■ **Exercise prompt**: Once the line with "[menuitem] (367, 225)" is found, write it out along with each later line exactly, through the end of the entries, skipping every picture.

■ **Saved data entries**:
=-=-=

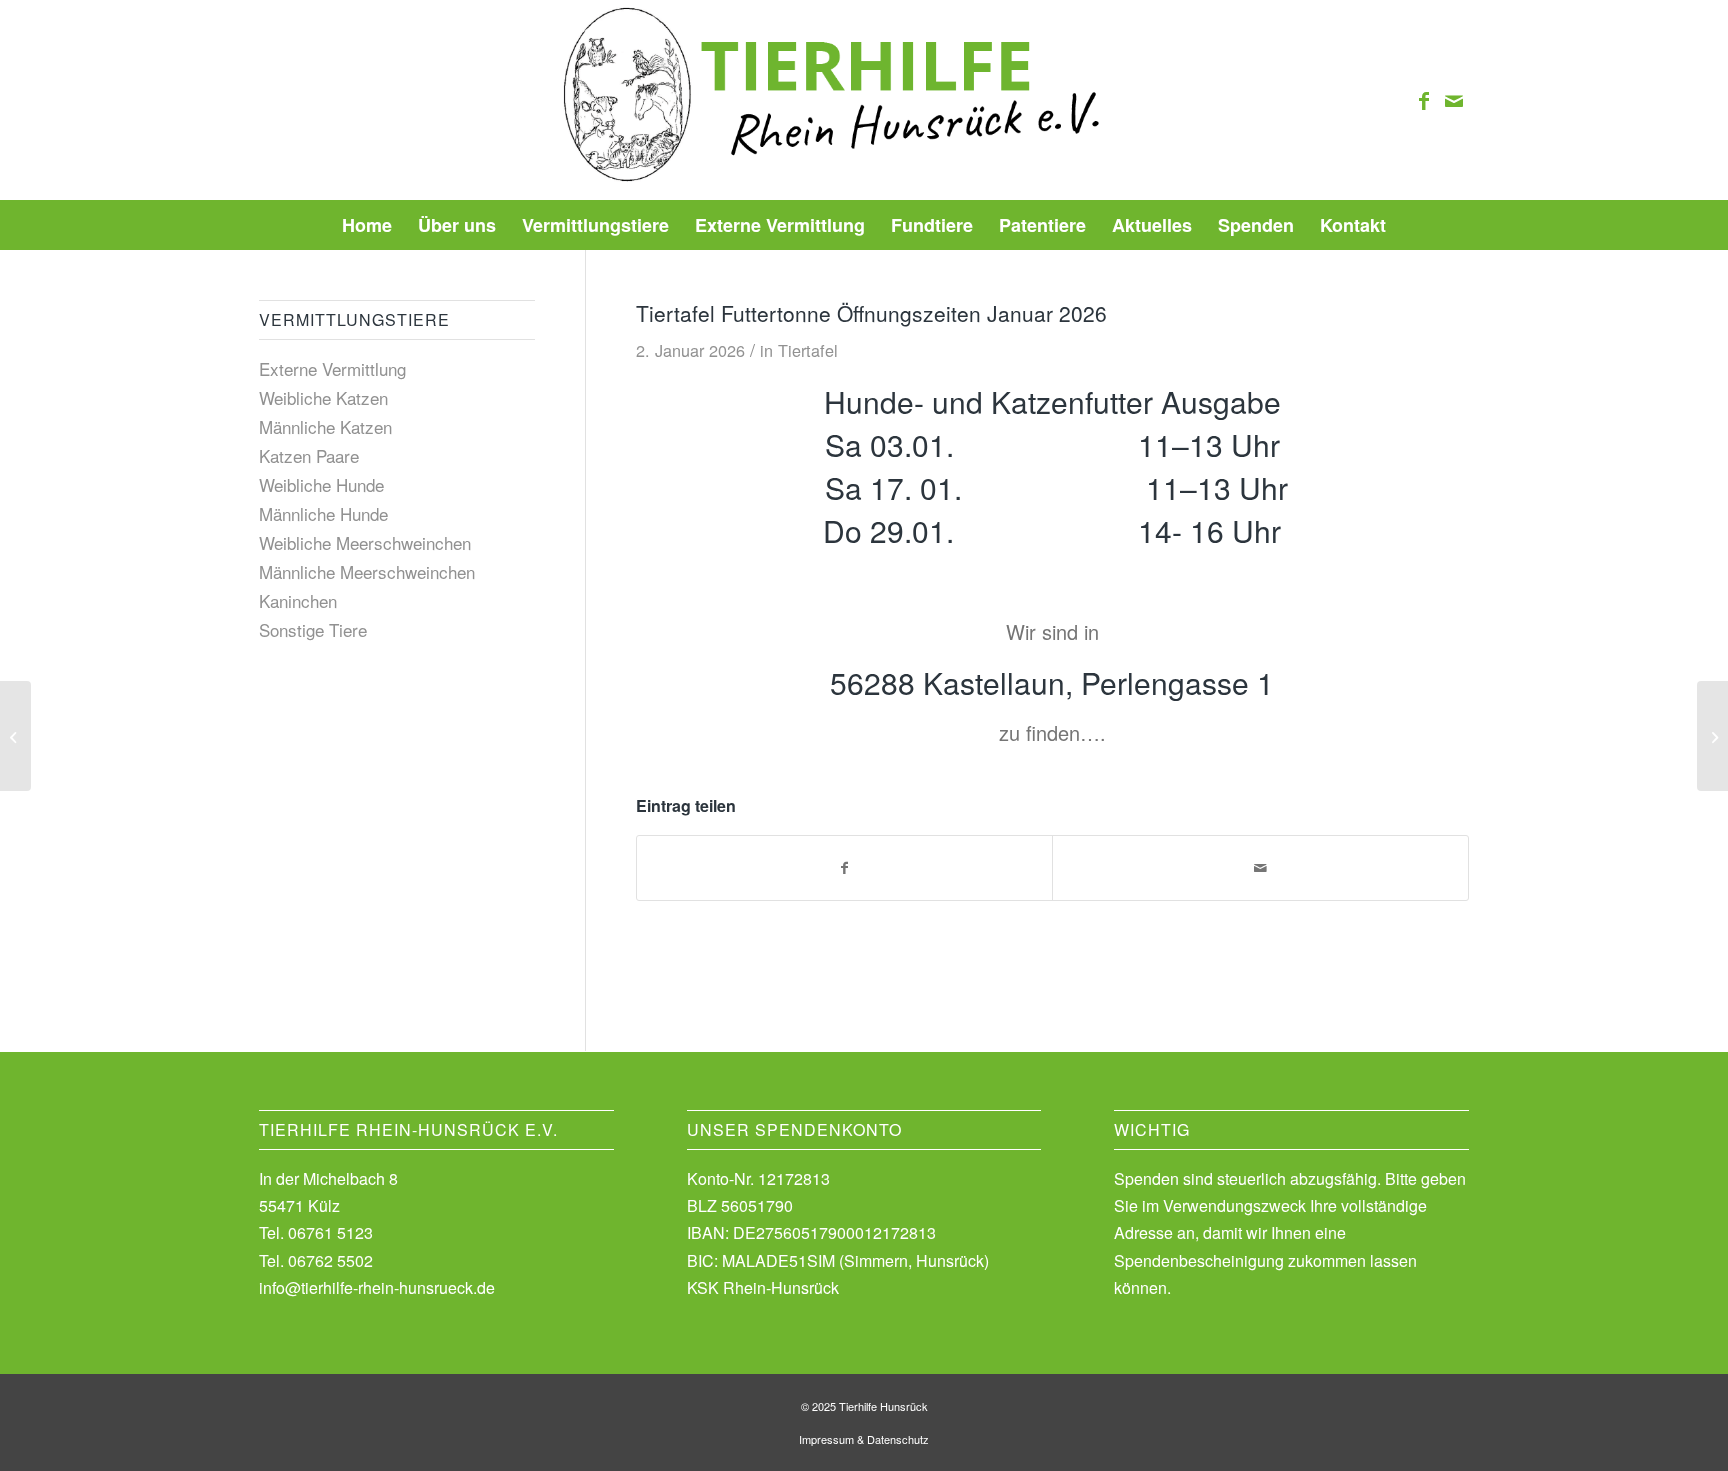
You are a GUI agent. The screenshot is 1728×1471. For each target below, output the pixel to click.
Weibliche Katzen (323, 397)
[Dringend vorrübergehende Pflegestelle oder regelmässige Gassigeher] (1712, 736)
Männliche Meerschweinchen (367, 571)
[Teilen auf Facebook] (845, 868)
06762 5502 (330, 1260)
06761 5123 (330, 1232)
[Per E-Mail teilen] (1260, 868)
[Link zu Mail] (1454, 100)
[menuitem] (367, 225)
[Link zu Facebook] (1424, 100)
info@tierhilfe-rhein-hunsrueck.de (377, 1287)
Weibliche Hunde (321, 484)
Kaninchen (298, 600)
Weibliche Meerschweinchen (365, 542)
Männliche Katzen (325, 426)
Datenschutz (898, 1439)
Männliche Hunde (323, 513)
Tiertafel (808, 350)
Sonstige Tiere (313, 629)
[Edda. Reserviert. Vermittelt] (15, 736)
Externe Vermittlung (332, 368)
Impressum (826, 1439)
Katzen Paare (309, 455)
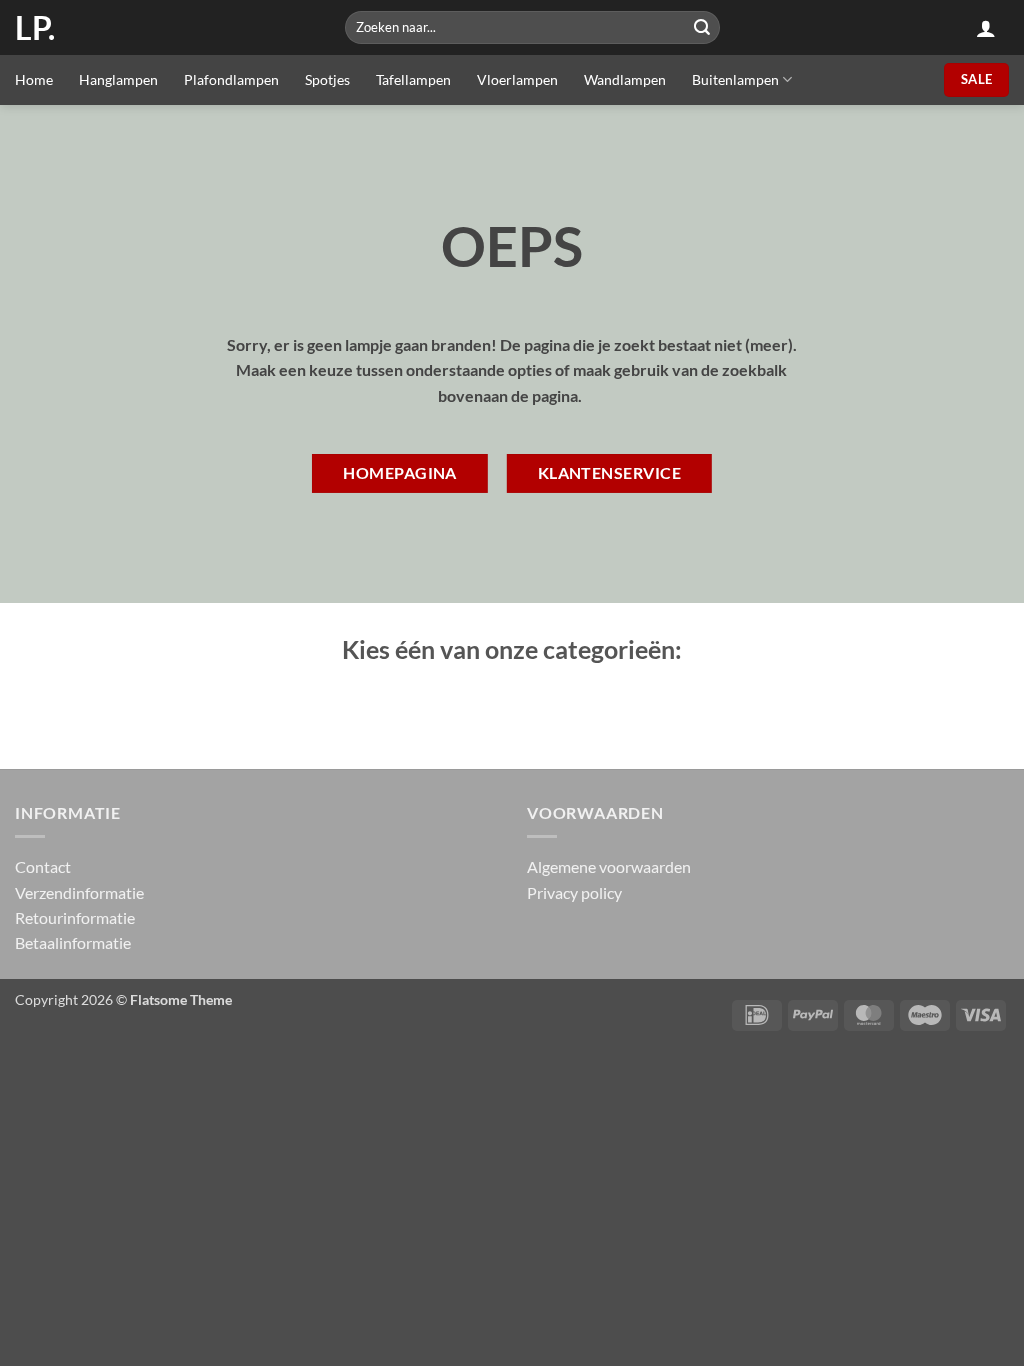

=-=-=

■ **Completed task**:
[menuitem] (367, 225)
[Link zu Facebook] (1424, 100)
info@tierhilfe-rhein-hunsrueck.de (377, 1287)
Weibliche Hunde (321, 484)
Kaninchen (298, 600)
Weibliche Meerschweinchen (365, 542)
Männliche Katzen (325, 426)
Datenschutz (898, 1439)
Männliche Hunde (323, 513)
Tiertafel (808, 350)
Sonstige Tiere (313, 629)
[Edda. Reserviert. Vermittelt] (15, 736)
Externe Vermittlung (332, 368)
Impressum (826, 1439)
Katzen Paare (309, 455)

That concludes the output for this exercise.